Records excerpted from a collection
# # # # #

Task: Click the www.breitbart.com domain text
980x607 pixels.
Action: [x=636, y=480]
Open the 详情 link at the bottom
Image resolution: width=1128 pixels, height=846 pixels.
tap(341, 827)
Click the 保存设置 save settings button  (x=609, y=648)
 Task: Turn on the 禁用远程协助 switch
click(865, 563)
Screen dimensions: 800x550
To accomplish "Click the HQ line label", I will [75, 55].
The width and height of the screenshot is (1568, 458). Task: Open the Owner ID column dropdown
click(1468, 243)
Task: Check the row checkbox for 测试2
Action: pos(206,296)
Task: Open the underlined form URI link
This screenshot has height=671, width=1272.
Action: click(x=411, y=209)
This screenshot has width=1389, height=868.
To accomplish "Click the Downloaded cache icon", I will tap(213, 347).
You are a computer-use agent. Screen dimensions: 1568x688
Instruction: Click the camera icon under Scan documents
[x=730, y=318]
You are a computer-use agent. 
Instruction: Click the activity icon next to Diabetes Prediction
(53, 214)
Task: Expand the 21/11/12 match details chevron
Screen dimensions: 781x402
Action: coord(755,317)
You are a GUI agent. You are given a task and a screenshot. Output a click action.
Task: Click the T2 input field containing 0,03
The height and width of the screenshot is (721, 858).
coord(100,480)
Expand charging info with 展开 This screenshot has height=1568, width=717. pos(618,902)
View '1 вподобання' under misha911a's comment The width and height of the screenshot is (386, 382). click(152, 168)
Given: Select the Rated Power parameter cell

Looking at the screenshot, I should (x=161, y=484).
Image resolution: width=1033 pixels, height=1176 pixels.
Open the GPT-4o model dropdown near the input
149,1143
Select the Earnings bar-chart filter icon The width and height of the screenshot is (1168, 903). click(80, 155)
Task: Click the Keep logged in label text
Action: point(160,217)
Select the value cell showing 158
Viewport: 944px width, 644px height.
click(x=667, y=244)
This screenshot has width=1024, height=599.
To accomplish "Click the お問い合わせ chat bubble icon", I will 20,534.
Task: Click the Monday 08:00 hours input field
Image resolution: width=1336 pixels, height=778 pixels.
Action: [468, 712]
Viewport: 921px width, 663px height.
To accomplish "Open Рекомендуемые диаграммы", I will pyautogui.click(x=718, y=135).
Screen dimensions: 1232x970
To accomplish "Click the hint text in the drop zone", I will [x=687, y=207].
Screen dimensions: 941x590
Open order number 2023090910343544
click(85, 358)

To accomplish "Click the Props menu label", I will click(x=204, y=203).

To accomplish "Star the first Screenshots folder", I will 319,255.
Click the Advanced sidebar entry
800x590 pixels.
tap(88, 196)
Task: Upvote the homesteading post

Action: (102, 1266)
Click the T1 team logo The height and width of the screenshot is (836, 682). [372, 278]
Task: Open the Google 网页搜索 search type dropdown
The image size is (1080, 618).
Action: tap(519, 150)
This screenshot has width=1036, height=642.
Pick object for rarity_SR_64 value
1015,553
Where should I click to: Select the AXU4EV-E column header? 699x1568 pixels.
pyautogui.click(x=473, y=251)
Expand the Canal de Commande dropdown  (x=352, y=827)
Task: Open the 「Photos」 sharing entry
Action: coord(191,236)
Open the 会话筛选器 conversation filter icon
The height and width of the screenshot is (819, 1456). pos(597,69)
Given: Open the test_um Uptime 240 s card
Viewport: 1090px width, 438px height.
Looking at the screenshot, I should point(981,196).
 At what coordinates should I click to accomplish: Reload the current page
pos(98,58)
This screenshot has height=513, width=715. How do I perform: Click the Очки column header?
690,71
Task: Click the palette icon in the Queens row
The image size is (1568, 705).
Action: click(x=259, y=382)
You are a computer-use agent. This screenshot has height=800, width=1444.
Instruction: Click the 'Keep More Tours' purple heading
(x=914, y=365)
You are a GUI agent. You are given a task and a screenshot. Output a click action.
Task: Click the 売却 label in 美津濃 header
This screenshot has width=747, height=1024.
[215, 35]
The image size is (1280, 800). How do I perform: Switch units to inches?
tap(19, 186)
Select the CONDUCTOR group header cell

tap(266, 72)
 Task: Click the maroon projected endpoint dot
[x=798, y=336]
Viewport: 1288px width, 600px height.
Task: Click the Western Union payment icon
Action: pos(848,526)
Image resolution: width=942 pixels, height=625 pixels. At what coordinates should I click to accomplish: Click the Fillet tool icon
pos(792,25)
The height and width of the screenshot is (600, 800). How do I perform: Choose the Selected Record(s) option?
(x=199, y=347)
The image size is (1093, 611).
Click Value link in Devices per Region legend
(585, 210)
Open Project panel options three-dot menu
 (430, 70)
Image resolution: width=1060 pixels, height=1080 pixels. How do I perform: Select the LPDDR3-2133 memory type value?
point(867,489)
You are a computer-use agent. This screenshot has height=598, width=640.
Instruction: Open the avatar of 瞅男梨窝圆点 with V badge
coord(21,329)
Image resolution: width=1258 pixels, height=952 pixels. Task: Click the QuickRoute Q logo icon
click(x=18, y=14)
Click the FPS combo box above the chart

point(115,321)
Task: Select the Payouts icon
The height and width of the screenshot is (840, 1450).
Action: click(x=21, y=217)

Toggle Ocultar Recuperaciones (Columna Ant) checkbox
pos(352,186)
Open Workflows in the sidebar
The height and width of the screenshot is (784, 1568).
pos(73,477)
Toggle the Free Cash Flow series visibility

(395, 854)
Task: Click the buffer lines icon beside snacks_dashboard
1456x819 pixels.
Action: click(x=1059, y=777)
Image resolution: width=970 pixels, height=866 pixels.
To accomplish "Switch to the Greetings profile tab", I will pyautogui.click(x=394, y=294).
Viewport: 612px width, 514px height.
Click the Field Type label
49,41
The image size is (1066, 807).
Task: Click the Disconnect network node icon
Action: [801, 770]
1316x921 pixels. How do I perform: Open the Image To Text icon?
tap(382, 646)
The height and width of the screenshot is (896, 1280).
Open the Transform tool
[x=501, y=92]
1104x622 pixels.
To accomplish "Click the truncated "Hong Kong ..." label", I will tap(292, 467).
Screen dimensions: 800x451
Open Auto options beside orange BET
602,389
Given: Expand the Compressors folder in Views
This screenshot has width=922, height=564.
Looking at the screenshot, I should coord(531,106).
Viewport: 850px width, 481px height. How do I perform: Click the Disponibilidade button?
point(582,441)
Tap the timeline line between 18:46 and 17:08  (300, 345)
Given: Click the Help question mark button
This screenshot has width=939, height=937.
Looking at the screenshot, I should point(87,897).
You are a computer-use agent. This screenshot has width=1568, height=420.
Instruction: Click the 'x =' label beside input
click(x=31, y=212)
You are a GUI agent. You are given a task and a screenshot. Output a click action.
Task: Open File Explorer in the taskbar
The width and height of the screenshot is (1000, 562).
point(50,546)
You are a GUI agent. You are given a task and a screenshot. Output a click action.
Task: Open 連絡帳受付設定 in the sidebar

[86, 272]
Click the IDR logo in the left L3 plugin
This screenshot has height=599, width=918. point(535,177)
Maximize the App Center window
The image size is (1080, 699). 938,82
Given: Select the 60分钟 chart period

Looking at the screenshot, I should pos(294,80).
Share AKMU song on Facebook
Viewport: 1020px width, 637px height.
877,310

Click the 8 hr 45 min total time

# # # # #

• _Task description_: Transcribe the material from its first line through the line containing "Action: click(x=411, y=209)", keeping every character unchanged.

• _Answer to the problem_:
Task: Click the www.breitbart.com domain text
980x607 pixels.
Action: [x=636, y=480]
Open the 详情 link at the bottom
Image resolution: width=1128 pixels, height=846 pixels.
tap(341, 827)
Click the 保存设置 save settings button  (x=609, y=648)
 Task: Turn on the 禁用远程协助 switch
click(865, 563)
Screen dimensions: 800x550
To accomplish "Click the HQ line label", I will [75, 55].
The width and height of the screenshot is (1568, 458). Task: Open the Owner ID column dropdown
click(1468, 243)
Task: Check the row checkbox for 测试2
Action: pos(206,296)
Task: Open the underlined form URI link
This screenshot has height=671, width=1272.
Action: click(x=411, y=209)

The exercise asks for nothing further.